Sanders set an NFLPA licensing record for group marketing revenue as a fifth-round rookie, surpassing Brady and highlighting a major gap between draft valuation and fan-driven market demand.
The NFL Draft is supposed to be the moment a player’s value gets defined. The round you go in, the team that calls your name, the contract that follows — that’s how the league has always measured worth. By that math, Shedeur Sanders should have been humbled last year. He didn’t go in the first round, or the second, or the third. He slid all the way to the fifth round, 144th overall, before the Cleveland Browns finally made the call. It was one of the more stunning falls in recent draft history, and plenty of people spent the weekend talking about what it meant for his future.
The market had a different opinion.
According to the NFLPA‘s LM-2 federal filing, Sanders — operating through his LLC, SS2 Legendary — received $17,712,015 in royalties and player marketing income between May 2025 and February 2026. That number didn’t just lead the league; it shattered the all-time record. The previous mark was held by none other than seven-time Super Bowl champion Tom Brady, who earned $9.5 million during the 2021-22 season. Sanders didn’t just beat it; he nearly doubled it. As a rookie. Drafted in the fifth round. Before he’d taken a meaningful regular season snap.
Let that sink in for a second.

The money comes from group licensing, deals involving six or more players that cover jerseys, trading cards, video games, collectibles, and player marketing appearances. This isn’t individual endorsement territory. This is the baseline, pool-level licensing that every player in the league participates in, and Sanders lapped the field so thoroughly that the comparison to anyone else in 2025 is almost laughable. The player who led this metric the previous season was J.J. McCarthy, who earned $4 million. Sanders made more than four times that. The single largest check he received — $9.2 million — landed just days after the draft. While the discourse was still focused on his fall, the people buying jerseys and trading cards had already made their position clear.

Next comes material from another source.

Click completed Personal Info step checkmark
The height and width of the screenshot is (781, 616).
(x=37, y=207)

Now here’s the number that makes all of this truly remarkable. Sanders signed a four-year rookie deal worth approximately $4.6 million, meaning his licensing income alone was nearly four times his entire playing contract. The team that drafted him in the fifth round is paying him just over a million dollars a year. The fans who followed him from Jackson State to Colorado to Cleveland paid him $17.7 million in merchandise revenue before he started a single game.
It’s worth understanding what this actually reflects. Brady’s record was built on two decades of championships, seven rings, and a brand that transcended the sport. He is arguably the most decorated player in NFL history, and his licensing earnings peaked at $9.5 million. Sanders built his on something different — a fanbase that is fiercely, almost defiantly, loyal. The kind of loyalty that followed him from HBCU football to the Big 12 to the pros and bought everything along the way regardless of what the draft analysts were saying. His Colorado teammate, Travis Hunter, wasn’t far behind, earning $12.8 million in licensing income, a number that would have set the record in any other year.

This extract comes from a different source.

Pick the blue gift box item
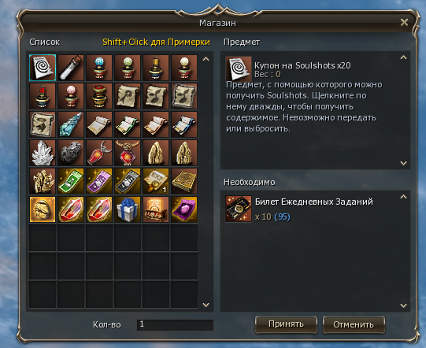Viewport: 426px width, 348px height. pos(128,209)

The on-field story is still being written. Sanders didn’t get his first start until Week 12, a 24-10 win over the Raiders, and finished the season with 1,400 yards, seven touchdowns, and 10 interceptions across seven starts. A stepping stone for a fifth-round rookie finding his footing late in a lost season; not yet the numbers that justify the hype on their own. He heads into 2026 still competing for the starting job in Cleveland, attempting to prove that the brand and the player are one and the same.
But here’s what the NFLPA filing makes undeniable. The question was never whether people wanted Shedeur Sanders. The question was whether the NFL was ready for him. Thirty-two teams passed on him — some of them multiple times — while the people who actually spend money on this sport were buying his jersey faster than any player in league history. That disconnect between front office evaluation and market demand is the story of his entire draft experience, and the licensing numbers are the receipts.
Brady got his record by winning everything. Sanders got his by making people believe he would. The open question now is whether the on-field performance catches up to the marketing reality. If it does, this number is just the beginning. If it doesn’t, it becomes one of the most fascinating footnotes in the history of NFL commerce, a fifth-round pick who out-earned a legend before he ever really got started.
Either way, the market already voted. It just did it with a credit card instead of a draft pick.